▶ Activity A: From the text on Goodenough's career, repeat everything from "While at UChicago, Goodenough" down to "telecommunication device development.".
▶ Activity B:
Using the text on Goodenough's career, answer these questions:
(i) In what year did Goodenough earn his PhD?
(ii) For how many years did he work at MIT?
(iii) In what year did he discover lithium ferro-phosphate?
━━ Source text
Shortly after the war, federal funds enabled a group of Army officers to undertake graduate studies in the physical sciences. Unbeknownst to Goodenough, his Yale tutor had recommended him for a scholarship. In his 2008 autobiography, “Witness to Grace,” Goodenough recalled a University of Chicago (UChicago) professor who registered him saying: “I don’t understand you veterans. Don’t you know that anyone who has ever done anything significant in physics had already done it by the time he was your age?” Goodenough, who had taken only basic undergraduate courses in the subject, earned a PhD in 1952.

MIT years

While at UChicago, Goodenough met his wife, history grad student Irene Wiseman. Their shared Christian faith defined their relationship and life choices. After briefly considering ordination, Goodenough moved to MIT. He worked there for 24 years and helped lay the groundwork for computer random-access memory (RAM). While at MIT, he emerged as a founder of the modern theory of magnetism. The Goodenough-Kanamori Rules had a huge impact in telecommunication device development.

Soon after, Goodenough turned to renewables amid concern about oil trade volatility. In 1976, he was appointed head of the Inorganic Chemistry Laboratory at the University of Oxford. “I came into chemistry by the back door, working with solid-state chemists trying to build a bridge between them and the engineer and using their expertise to design experiments to explore fundamental physics questions in solid-state science,” the professor later said. That same year, oil company Exxon patented the world’s first lithium-based battery, designed by Stanley Whittingham, with whom Goodenough shared his Nobel prize. Whittingham’s battery, with lithium metal as anode and titanium sulfide as cathode, boasted low weight and large voltage capacity and operated at room temperature. It was highly unstable, however, and prone to short-circuits.

Goodenough considered how to improve Whittingham’s design and selected compounds he had studied while developing RAM: oxides. In 1980, his team achieved first demonstration of an effective rechargeable lithium battery, based on lithium cobalt oxide. Japanese chemist Akira Yoshino, the third scientist to share the Nobel prize, figured out graphite anodes made for safer, longer-lasting batteries. The resulting lithium-ion battery cell almost doubled the capacity of Whittingham’s and had low overheating risk. Sony recognized its potential. In 1991, it commercialized a battery using Goodenough’s cathode, sparking a wireless revolution toward portable electronics, lifesaving medical devices, electric cars, and more viable renewables.

Time in Texas

Oxford required Goodenough retire at 65 so, a year early, in 1986, he moved to the University of Texas (UT) at Austin. His focus remained battery research and, in 1997, he discovered another key family of cathode materials – lithium ferro-phosphate (LFP), which is today emerging as the leading stationary storage chemistry. Told by a BBC interviewer his discoveries had changed human life, Goodenough said he did not “think about it too much.”
━━━━
━━ Data for review
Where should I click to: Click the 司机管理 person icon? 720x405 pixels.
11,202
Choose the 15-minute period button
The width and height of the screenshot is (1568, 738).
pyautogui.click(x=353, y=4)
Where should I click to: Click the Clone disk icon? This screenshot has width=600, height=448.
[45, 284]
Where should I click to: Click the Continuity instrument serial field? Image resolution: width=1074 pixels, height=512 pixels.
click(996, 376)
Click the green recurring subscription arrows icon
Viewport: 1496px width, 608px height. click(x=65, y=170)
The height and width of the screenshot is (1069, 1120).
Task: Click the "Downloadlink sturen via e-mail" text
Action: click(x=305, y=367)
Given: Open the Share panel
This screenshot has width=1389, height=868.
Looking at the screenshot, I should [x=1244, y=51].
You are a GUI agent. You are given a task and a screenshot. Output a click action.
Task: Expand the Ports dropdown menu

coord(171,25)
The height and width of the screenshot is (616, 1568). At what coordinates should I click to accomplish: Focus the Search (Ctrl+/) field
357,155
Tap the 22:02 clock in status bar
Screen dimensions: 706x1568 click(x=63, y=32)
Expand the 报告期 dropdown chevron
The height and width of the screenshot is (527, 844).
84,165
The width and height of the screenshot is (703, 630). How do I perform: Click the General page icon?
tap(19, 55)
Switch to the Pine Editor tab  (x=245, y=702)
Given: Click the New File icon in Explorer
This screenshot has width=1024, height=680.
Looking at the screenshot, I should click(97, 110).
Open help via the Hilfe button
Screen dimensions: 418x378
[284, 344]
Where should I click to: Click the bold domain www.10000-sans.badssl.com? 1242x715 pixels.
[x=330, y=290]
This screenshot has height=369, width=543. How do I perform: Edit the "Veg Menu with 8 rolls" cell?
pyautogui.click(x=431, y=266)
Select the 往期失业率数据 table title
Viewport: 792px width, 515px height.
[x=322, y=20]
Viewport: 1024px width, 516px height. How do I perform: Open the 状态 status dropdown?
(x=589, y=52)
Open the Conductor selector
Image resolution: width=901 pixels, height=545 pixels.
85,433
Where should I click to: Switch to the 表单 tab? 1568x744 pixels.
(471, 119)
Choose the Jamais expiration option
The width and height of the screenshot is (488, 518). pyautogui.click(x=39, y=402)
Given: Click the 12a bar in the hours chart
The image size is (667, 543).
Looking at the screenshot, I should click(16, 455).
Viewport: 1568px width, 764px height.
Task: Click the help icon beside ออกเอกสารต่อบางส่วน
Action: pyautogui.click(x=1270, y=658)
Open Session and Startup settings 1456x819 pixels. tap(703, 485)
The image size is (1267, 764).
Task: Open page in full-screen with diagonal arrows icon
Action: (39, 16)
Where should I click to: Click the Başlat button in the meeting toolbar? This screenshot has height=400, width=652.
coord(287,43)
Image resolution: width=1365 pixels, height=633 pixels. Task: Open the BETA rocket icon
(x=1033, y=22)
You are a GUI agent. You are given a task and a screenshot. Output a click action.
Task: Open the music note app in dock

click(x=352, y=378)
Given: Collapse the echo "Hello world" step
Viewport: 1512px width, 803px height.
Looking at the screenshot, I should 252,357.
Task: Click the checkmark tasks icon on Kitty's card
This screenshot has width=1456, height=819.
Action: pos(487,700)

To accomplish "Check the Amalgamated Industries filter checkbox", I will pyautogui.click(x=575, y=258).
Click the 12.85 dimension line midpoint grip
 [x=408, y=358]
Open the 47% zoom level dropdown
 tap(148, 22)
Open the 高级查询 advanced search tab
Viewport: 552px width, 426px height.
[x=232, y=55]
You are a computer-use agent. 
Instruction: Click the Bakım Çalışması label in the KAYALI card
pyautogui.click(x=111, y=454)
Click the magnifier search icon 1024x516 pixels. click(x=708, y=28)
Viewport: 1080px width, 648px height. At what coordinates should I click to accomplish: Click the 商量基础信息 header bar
━━━━
▶ Written response A:
While at UChicago, Goodenough met his wife, history grad student Irene Wiseman. Their shared Christian faith defined their relationship and life choices. After briefly considering ordination, Goodenough moved to MIT. He worked there for 24 years and helped lay the groundwork for computer random-access memory (RAM). While at MIT, he emerged as a founder of the modern theory of magnetism. The Goodenough-Kanamori Rules had a huge impact in telecommunication device development.

▶ Written response B:
(i) 1952
(ii) 24 years
(iii) 1997